Le président Wadagni lance un chantier historique pour une justice moderne au Bénin
Au cœur du Palais de la Marina, un événement d’envergure a marqué un tournant décisif pour l’avenir juridique du Bénin. Mardi 28 juillet 2026, le Président Romuald Wadagni a officiellement installé les membres du Comité permanent de la Commission nationale de réforme du droit. Cette initiative stratégique s’inscrit dans une volonté affichée de moderniser l’arsenal législatif pour en faire un levier puissant de progrès socio-économique et d’attractivité internationale.
La cérémonie, présidée dans la salle des Ambassadeurs du Palais de la Marina, a réuni les plus hautes autorités de l’État : la Vice-présidente de la République, les présidents des principales institutions ainsi que le Ministre de la Justice et de la Législation. Autour du Chef de l’État, ces acteurs clés ont symbolisé l’engagement collectif envers une gouvernance juridique renouvelée, adaptée aux défis contemporains et tournée vers l’avenir.
Un organe stratégique né d’une vision ambitieuse
Cette installation concrétise un processus engagé depuis plusieurs mois. Dès le 15 octobre 2025, la création de la Commission nationale de réforme du droit avait été validée en Conseil des ministres, s’inscrivant dans la continuité des réformes structurelles menées par le Gouvernement. Pour piloter cette institution d’importance, un Comité permanent qualifié a été nommé le 1er juillet 2026. Il est composé de trois figures majeures : Monsieur Noël Gbaguidi en tant que Président, Monsieur Djidjouè Gboyou comme Vice-président, et Monsieur Igor Guedegbe assurant le rôle de Rapporteur.
Les missions attribuées à ce comité sont vastes et multidimensionnelles. Il devra assurer une veille législative constante, réaliser des études prospectives et appliquées, accompagner les institutions publiques dans la rédaction de textes juridiques exigeants, et faciliter la transposition ainsi que la mise en œuvre du droit communautaire régional.
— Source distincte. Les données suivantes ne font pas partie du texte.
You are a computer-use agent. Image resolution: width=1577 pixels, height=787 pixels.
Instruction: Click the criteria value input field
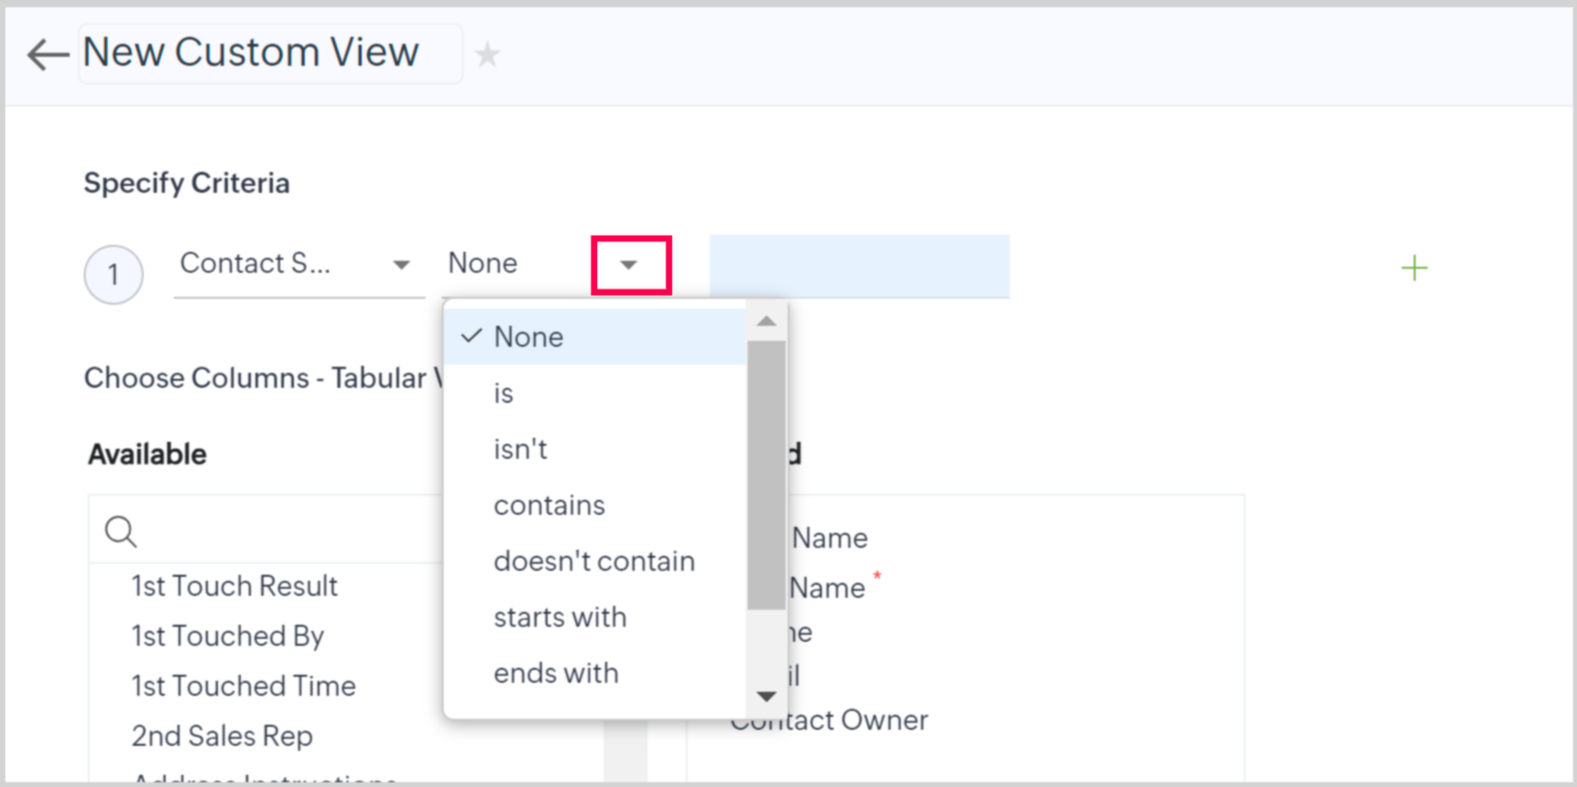(858, 266)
Dépoussiérer le droit pour booster le développement
Dans son discours inaugural, le Président Romuald Wadagni a détaillé la feuille de route de ce comité. Priorité absolue : établir un diagnostic sans concession du droit béninois actuel afin d’identifier et d’abroger les dispositions obsolètes qui freinent le dynamisme national. Le Chef de l’État a insisté sur la nécessité de combler les lacunes juridiques liées aux enjeux émergents et d’éliminer les contradictions internes qui sapent la justice.
Selon sa vision, la clarté, la cohérence et l’accessibilité des textes législatifs constituent les fondements d’une sécurité juridique indispensable à la crédibilité de l’État et à la confiance des citoyens.
Le droit, un accélérateur de croissance et d’innovation
L’innovation majeure de cette réforme réside dans la relecture stratégique du rôle de la norme. Le Président Wadagni a clairement indiqué que le droit ne devait plus être perçu uniquement comme un outil de maintien de l’ordre, mais comme un véritable moteur de développement.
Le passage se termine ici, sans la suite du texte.